Tuesday, July 22, 2008

Baseball Cards

I've collected baseball cards for about 20 years or so. Well, to be more accurate I've had a baseball card collection for about 20 years, I haven't actually purchased any in years but I like to keep the ones I do have.

My collection really started in earnest in 1989 after our family moved from Germany to Kingston Ontario. We had kept a lot of our stuff in storage while we lived in Germany so when we got back there were a lot of boxes full of our old stuff to look through.

In one of those boxes I found a dusty paper bag that was filled with probably about 150 or so baseball and hockey cards that had been my dad's when he was a kid in the early 50s.

Most kids from his generation cursed their mothers for throwing out childhood baseball card collections that would have been worth small fortunes when they grew up, but my Grandma didn't fall into that trap. Unfortunately however my discovery of this horde didn't make us wealthy either.

The fault, believe it or not, lay with the designers of a wallet my dad had when he was a kid. They chose to make the wallet approximately 3mm narrower than a baseball card. This forced my dad, who wanted to carry his favorite cards around in his wallet, to take out a pair of scissors and trim the margins off his cards.

This 1954 Topps Ted Williams card, for example, is something like a $700 card. However, it is supposed to have a white border around the orange background. You may notice that this is missing. Ditto with the 1953 Roy Campanella, which seems to have had the added indignity of being folded into quarters and stuffed into a pocket at some point.

For those of you who don't know much about baseball card collecting, a $700 baseball card which has had its margins cut off by a kid with a pair of scissors loses approximately $700 of its value.

.231 career hitter Bobby Morgan's card survived intact of course.
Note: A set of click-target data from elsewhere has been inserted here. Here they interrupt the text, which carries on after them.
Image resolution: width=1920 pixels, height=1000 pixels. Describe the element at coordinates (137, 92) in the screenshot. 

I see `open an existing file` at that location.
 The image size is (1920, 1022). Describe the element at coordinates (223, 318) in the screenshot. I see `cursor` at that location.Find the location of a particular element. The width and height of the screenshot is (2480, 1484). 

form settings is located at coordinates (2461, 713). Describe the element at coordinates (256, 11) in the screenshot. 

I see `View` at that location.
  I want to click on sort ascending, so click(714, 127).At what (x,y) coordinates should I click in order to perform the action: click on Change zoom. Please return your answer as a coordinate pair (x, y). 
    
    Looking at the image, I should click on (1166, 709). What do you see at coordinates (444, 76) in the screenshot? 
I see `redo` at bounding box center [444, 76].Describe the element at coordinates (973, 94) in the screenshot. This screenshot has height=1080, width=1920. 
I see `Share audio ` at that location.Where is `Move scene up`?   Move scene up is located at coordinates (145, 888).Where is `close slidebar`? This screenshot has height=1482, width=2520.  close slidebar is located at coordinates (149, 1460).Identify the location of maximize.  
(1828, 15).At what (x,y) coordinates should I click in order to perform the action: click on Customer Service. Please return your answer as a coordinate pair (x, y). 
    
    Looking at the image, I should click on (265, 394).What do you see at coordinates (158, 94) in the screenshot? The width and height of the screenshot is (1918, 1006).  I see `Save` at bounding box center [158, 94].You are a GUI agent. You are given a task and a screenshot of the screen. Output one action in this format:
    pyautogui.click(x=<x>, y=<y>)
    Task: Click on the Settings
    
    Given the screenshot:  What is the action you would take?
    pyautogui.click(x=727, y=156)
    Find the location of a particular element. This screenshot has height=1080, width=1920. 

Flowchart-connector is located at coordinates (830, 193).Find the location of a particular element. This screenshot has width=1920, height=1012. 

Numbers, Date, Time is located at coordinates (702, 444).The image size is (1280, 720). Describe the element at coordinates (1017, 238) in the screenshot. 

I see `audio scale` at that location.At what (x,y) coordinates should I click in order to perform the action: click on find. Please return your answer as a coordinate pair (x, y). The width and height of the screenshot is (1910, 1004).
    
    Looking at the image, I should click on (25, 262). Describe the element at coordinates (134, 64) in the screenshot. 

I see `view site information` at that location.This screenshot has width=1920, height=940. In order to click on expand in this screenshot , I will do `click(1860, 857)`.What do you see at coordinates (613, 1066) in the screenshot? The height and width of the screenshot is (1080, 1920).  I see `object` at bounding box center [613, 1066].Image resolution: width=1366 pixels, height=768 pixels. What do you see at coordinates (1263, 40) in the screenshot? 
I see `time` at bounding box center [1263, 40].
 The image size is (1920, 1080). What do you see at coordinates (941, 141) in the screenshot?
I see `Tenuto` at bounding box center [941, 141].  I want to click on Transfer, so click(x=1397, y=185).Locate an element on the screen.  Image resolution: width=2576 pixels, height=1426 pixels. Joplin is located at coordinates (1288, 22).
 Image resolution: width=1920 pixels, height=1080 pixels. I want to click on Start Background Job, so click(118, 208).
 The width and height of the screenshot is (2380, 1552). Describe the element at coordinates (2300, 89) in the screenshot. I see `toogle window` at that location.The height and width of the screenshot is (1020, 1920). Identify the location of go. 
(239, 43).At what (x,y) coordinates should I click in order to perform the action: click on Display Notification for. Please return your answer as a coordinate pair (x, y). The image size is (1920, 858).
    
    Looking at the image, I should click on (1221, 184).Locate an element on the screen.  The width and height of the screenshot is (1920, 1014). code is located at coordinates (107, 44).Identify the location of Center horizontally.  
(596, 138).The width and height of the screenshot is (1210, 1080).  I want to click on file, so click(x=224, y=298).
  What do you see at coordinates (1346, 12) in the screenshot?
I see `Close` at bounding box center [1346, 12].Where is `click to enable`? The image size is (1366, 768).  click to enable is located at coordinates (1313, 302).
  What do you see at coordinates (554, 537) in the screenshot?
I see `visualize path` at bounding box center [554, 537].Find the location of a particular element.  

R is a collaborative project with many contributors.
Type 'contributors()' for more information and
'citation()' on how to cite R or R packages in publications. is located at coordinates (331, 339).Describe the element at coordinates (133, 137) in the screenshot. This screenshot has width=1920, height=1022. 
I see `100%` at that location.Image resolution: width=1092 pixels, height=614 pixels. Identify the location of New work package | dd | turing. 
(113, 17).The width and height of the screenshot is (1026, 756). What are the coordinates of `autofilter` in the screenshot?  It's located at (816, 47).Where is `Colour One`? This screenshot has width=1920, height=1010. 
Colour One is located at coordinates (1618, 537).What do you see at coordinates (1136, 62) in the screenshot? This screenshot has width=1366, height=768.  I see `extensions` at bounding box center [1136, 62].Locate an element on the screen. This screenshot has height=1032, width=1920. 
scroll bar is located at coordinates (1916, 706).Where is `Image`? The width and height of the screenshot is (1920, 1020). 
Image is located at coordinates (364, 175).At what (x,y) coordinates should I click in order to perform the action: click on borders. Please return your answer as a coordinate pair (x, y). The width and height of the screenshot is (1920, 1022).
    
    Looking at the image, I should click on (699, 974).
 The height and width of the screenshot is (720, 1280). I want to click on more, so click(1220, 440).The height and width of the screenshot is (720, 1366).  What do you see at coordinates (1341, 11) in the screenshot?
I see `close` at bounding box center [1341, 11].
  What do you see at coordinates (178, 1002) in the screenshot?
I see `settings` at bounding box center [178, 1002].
Anyway, I quite like these cards even without the margins and wouldn't sell them for a fortune even if I could.

Sunday, July 20, 2008

On Studying the Japanese written language

In preparation for my studies at Kyushu I've gotten back into studying Japanese, which (it turns out) I missed.

My hope is that I'll get myself up to a level where I can do some legal research using Japanese source material, though this would be over my head at this point (I know virtually no Japanese legal terminology).

Anyway, I've dragged out my Japanese books and am reading again. During my stay in Japan I built up a pretty good library of Japanese books, mostly novels. They have a chain of used book stores called "Book Off"which I used to frequent, looking to build up my collection on the cheap (most of my books come from the 100 yen section). Of the couple hundred books in my collection I have read a grand total of 2 of them cover to cover (both by Haruki Murakami, whose books are written in modern colloquial language and thus quite easy for the student to read).

Ena and I also used to go to the Toji temple market in Kyoto, which is a great place to buy antiques. I picked up a quite a few old Japanese books there.

On looking over my collection, its interesting to note how the development of the Japanese language over the past century and a half or so has made older books almost completely incomprehensible. The above images, for example, are taken from books published in the mid-19th century.

The top one is a page from a book of Chinese poetry that is written in Chinese. You can tell it is a Japanese book because of the little interlinear characters. These allow a Japanese person to read it even though it is written entirely in classical Chinese. The Japanese know the meaning of the characters but the grammatical rules, etc. are different in Chinese. But with these little interlinear cues they can follow the meaning. I have a textbook somewhere that explains how to do this, but I've never been able to get a handle on it, mainly because my Japanese is nowhere near good enough to be learning a third language through it.

The second image is a page from a school textbook. Unlike the top one, which has sharp, well defined characters, this one is written in a calligraphic style that, while visually appealing, is virtually impossible for someone who has solely studied modern standardized Japanese to read. The characters flow into each other and a lot of the strokes used in the more complicated characters are abbreviated so it is difficult to decipher which character each one is.

Basically they look like a bunch of elegant but indecipherable squiggly lines to people with no familiarity at all with Japanese and that is basically what they look like to me too.

Saturday, July 19, 2008

Sean's first blog

In two months I am going off to Kyushu University for a year of study in Japan and I thought "hey, wouldn't it be cool to do a blog while I'm there" so I've set this up early. I'm such a keener.

Anyway at the moment I am working at an excellent law firm in Victoria, until the end of next month. But preparations for the trip are getting underway. Ena's got a plane ticket and I'm waiting to hear from the Ministry of Education (they'll be arranging my transport) so I can go get my visa.